Retaliação da UE aos EUA agrava preocupações da IACA

No quadro da disputa comercial  Airbus/Boeing que envolve os EUA e a União Europeia, foi publicado esta semana o Regulamento de Execução (UE) 2020/1646 da Comissão, de 07 de novembro de 2020, relativo a medidas de política comercial respeitantes a determinados produtos provenientes dos Estados Unidos da América na sequência da resolução de um litígio comercial no âmbito do Memorando de Entendimento sobre a Resolução de Litígios da Organização Mundial de Comércio.

De um modo geral, as taxas são fixadas em 25% e apesar de não incluir a soja e bagaço de soja, bem como derivados, tem potencial impacto noutras matérias-primas como o trigo, óleos e gorduras vegetais, alguns tipos de proteínas (soro de leite) e os melaços, o que não deixa de afetar negativamente o setor agroalimentar e os preços das matérias-primas no mercado mundial.

Para além da soja, em alta devido essencialmente à pressão da China, temos assistido a aumentos nos preços dos cereais e nos bagaços de oleaginosas (girassol, colza…), consequência de colheitas inferiores ao normal, redução de stocks, retenções de mercadorias em alguns países, com a situação no Mar Negro (Ucrânia e Roménia) particularmente difícil devido à seca, em que assistimos a não cumprimentos de contratos ou a restrições no seu cumprimento.

Numa altura em que os preços das matérias-primas e consequentemente os custos da alimentação animal seguem uma tendência altista, sem que os preços dos produtos de origem animal possam seguir a mesma tendência, a IACA tem manifestado estas preocupações em Bruxelas e junto das autoridades, situação que tenderá a agravar-se com as restrições colocadas ao canal HORECA e espaços comerciais, à movimentação de pessoas e à quebra do turismo, com a inevitável quebra do consumo.

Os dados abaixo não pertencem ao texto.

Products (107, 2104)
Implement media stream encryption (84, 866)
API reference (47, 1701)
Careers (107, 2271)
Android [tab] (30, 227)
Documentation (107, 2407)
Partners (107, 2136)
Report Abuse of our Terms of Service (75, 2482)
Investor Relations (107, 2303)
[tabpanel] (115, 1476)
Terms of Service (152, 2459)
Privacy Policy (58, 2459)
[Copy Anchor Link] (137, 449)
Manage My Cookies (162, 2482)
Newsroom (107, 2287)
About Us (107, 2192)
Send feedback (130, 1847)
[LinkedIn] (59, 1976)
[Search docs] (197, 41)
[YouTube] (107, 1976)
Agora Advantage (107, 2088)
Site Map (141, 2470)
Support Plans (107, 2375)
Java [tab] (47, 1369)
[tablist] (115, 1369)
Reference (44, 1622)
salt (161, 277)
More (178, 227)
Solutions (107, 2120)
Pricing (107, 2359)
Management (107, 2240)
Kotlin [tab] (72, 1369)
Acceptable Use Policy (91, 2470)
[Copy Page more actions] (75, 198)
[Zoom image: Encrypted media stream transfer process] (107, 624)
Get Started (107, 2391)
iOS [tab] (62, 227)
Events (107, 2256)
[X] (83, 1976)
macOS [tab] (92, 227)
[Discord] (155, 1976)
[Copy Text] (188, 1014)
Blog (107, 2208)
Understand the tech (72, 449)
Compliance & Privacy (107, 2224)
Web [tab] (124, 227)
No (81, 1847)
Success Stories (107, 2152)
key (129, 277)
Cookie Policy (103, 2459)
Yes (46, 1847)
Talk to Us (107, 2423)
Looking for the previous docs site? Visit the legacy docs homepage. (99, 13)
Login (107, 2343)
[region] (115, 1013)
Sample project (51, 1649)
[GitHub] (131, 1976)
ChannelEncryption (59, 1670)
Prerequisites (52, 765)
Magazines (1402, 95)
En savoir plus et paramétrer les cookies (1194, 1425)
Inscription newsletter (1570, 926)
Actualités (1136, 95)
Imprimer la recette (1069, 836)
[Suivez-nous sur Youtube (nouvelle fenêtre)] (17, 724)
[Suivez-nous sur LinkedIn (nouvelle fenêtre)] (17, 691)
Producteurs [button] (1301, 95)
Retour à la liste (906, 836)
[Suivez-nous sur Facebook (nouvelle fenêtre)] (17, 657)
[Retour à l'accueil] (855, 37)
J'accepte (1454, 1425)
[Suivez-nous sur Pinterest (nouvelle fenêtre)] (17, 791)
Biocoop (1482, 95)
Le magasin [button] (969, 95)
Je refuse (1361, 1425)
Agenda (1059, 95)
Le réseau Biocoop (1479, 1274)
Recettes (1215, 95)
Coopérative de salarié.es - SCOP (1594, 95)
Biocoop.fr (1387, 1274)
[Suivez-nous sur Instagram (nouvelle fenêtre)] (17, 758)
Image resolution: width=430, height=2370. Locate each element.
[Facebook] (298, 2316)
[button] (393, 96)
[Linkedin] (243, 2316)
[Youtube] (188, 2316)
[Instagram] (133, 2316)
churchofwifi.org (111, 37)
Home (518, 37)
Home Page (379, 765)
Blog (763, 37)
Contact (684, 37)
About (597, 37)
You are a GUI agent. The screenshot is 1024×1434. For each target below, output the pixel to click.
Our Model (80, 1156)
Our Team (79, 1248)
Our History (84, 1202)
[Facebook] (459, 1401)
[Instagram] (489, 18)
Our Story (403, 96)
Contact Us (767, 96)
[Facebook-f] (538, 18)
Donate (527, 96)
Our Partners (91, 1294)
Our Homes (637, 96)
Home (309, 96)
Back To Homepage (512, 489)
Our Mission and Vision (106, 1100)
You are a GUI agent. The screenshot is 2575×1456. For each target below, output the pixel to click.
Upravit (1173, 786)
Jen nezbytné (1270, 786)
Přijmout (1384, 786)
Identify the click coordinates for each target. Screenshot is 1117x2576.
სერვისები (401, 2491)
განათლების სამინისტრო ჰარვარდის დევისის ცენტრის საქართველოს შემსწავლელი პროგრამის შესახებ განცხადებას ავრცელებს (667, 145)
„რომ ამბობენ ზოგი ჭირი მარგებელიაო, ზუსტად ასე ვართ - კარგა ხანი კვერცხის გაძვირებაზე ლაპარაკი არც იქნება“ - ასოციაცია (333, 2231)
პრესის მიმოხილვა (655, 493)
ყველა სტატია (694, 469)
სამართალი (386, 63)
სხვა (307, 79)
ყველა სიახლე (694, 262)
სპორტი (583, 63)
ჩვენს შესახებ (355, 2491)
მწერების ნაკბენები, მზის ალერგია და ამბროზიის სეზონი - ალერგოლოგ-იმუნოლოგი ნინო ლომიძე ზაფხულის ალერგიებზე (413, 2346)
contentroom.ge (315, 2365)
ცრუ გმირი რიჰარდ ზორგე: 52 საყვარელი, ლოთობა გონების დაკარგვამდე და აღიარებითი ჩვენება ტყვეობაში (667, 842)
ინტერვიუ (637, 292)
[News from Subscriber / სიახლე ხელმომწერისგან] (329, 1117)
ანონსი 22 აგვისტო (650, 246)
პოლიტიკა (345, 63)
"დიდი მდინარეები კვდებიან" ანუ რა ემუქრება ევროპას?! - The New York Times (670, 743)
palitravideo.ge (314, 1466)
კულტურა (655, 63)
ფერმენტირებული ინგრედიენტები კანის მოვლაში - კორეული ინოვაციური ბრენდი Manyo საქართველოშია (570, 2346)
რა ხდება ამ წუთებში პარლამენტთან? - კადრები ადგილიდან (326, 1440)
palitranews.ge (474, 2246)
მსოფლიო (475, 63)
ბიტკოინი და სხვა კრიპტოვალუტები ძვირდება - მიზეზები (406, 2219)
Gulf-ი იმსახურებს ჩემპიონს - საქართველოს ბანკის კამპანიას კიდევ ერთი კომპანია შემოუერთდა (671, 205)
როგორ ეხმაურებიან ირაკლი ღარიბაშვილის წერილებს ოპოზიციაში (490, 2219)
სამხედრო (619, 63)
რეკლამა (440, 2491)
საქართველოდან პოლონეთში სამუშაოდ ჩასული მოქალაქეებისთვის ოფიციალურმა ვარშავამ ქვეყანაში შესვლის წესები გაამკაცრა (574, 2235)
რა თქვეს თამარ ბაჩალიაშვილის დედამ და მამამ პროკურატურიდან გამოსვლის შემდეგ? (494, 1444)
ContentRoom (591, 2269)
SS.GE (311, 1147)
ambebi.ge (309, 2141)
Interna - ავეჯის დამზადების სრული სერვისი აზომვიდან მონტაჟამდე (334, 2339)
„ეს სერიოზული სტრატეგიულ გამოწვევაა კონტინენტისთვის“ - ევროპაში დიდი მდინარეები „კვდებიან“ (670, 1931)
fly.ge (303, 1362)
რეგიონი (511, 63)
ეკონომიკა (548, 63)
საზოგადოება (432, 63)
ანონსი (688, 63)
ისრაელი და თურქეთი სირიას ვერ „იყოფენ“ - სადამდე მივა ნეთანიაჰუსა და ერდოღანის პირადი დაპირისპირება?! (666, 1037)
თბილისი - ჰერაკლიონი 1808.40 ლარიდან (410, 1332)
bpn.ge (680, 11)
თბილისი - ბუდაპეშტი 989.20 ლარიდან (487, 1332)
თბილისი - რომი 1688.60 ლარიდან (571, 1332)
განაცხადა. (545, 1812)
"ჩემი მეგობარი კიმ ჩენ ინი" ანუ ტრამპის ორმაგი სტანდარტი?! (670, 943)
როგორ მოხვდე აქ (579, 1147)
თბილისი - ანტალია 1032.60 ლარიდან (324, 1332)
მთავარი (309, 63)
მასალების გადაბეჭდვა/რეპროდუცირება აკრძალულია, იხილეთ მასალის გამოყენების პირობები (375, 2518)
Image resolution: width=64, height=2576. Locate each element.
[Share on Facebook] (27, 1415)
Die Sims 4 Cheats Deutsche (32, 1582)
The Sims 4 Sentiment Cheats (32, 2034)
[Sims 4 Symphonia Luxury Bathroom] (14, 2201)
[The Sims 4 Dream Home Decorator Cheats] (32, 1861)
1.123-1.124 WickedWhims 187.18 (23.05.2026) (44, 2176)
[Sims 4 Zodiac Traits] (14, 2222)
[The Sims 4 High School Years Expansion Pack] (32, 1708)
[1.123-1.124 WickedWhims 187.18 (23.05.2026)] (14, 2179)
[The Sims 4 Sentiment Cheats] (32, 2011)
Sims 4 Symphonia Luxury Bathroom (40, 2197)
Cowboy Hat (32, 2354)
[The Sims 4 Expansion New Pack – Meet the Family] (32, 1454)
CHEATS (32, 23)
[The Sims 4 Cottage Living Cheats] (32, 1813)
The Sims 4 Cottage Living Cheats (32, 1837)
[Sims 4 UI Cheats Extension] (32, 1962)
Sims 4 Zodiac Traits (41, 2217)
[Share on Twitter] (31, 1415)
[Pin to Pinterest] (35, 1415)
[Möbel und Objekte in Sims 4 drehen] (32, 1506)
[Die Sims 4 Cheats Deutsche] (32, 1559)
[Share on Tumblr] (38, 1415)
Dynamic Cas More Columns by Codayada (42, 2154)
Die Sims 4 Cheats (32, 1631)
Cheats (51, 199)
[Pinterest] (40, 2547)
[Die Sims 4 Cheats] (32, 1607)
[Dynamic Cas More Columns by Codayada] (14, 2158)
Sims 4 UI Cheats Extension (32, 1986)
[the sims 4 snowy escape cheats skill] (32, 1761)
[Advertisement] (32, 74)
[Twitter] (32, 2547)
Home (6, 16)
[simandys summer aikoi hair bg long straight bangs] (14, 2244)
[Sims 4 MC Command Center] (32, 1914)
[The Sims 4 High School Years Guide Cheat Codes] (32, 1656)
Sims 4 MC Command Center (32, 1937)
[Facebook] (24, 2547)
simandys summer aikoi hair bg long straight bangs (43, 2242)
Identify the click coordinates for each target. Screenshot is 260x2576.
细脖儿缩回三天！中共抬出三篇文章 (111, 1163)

A análise dos mercados estará em discussão no Conselho Agrícola de dia 16 de novembro, pelo que esperamos que os Ministros da Agricultura estejam atentos a esta situação, definam medidas excecionais de apoio e pressionem a Comissão Europeia para um entendimento com os EUA no sentido de acabarem com esta guerra comercial, normalizando as relações no setor agrícola e agroalimentar, que nada teve a ver com a questão da aviação civil.